— START EXTRACTED DATA —
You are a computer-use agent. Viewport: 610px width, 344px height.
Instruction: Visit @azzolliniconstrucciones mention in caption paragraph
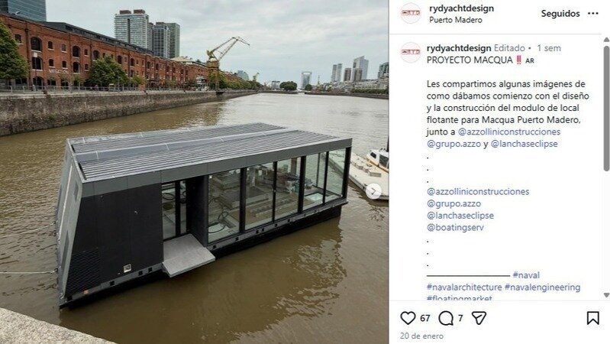[x=509, y=131]
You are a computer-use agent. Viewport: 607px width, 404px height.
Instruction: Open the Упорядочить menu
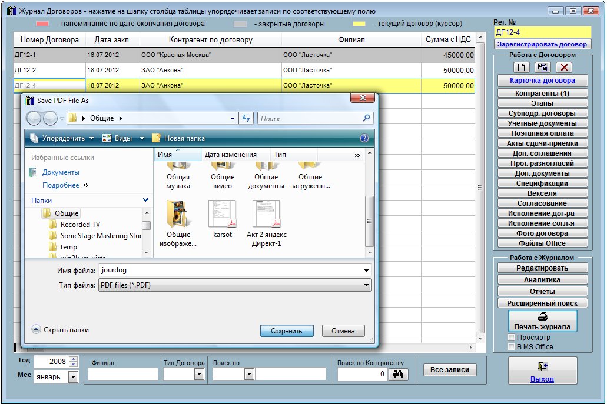point(62,138)
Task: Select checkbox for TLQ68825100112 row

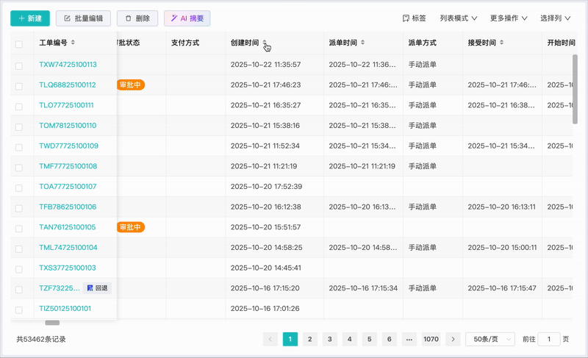Action: click(19, 85)
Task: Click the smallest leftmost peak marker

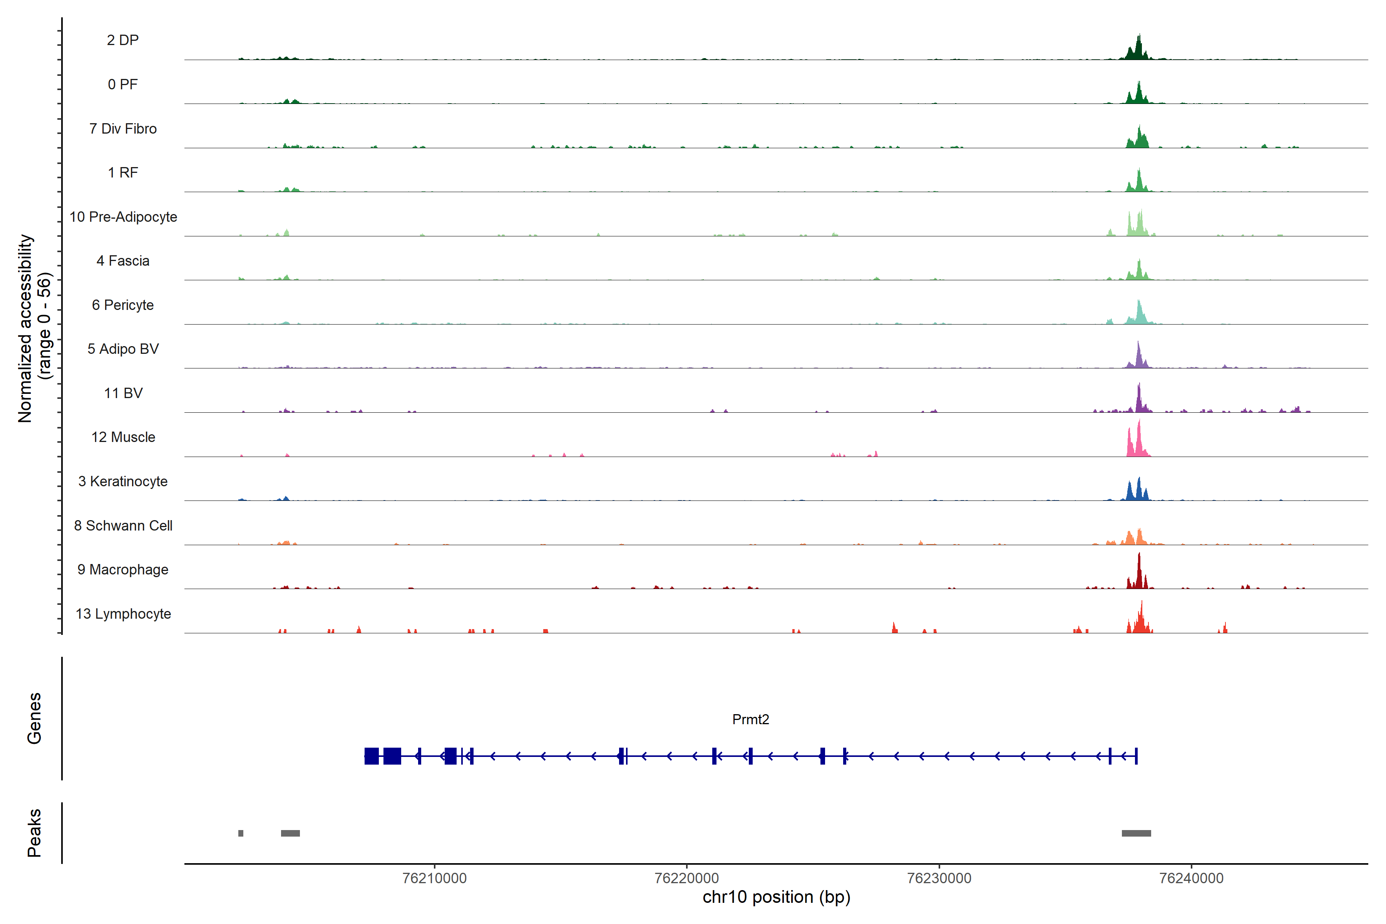Action: [x=240, y=833]
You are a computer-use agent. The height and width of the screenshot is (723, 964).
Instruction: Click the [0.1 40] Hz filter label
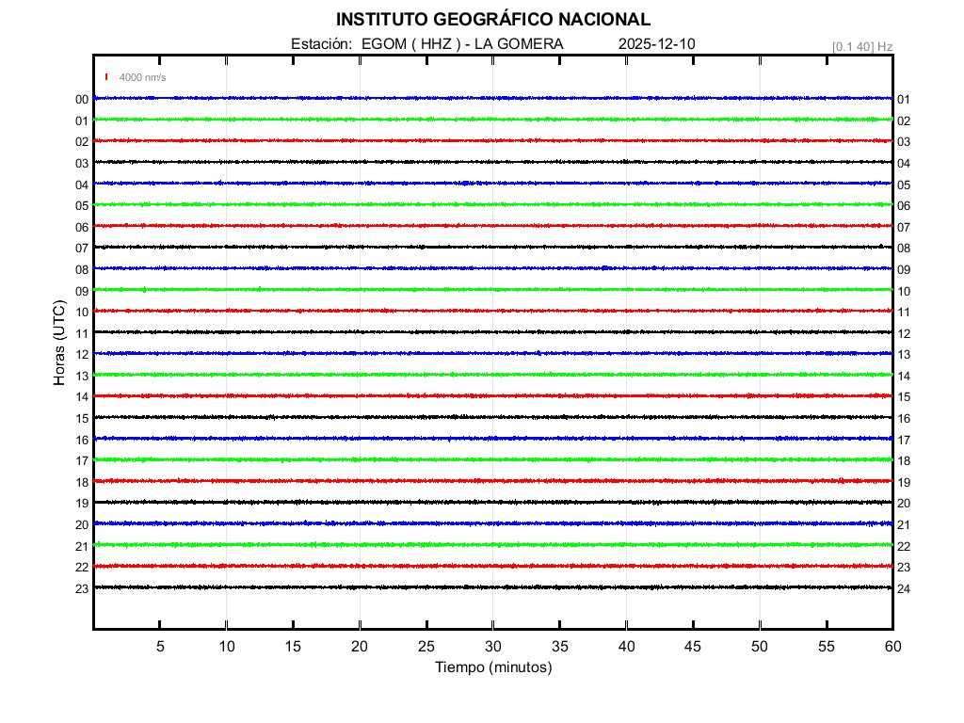pos(862,46)
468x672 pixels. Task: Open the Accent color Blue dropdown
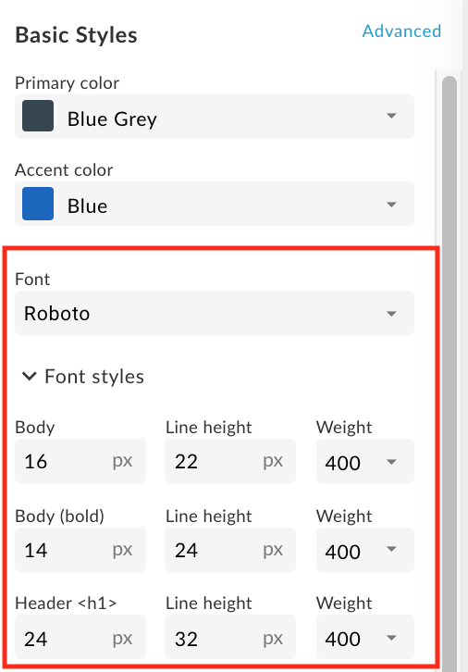point(215,204)
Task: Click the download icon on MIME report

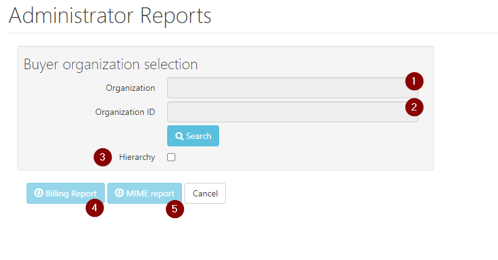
— END EXTRACTED DATA —
* WRITTEN TASK:
Rescale the records from the line holding "Task: Select checkbox for TLQ68825100112 row" through the end of the records, inclusive: write those lines out again, requests included, with every coordinate in the answers multiplied by 0.8 and rounded to a whole number, halves up. Leave the pictures out of your answer.

* WRITTEN ANSWER:
Task: Select checkbox for TLQ68825100112 row

Action: click(15, 68)
Task: Click the smallest leftmost peak marker

Action: [x=192, y=666]
You are a computer-use agent. The height and width of the screenshot is (723, 964).
Instruction: Click the [0.1 40] Hz filter label
pos(690,37)
468x672 pixels. Task: Open the Accent color Blue dropdown
point(172,163)
Task: Click the download icon on MIME report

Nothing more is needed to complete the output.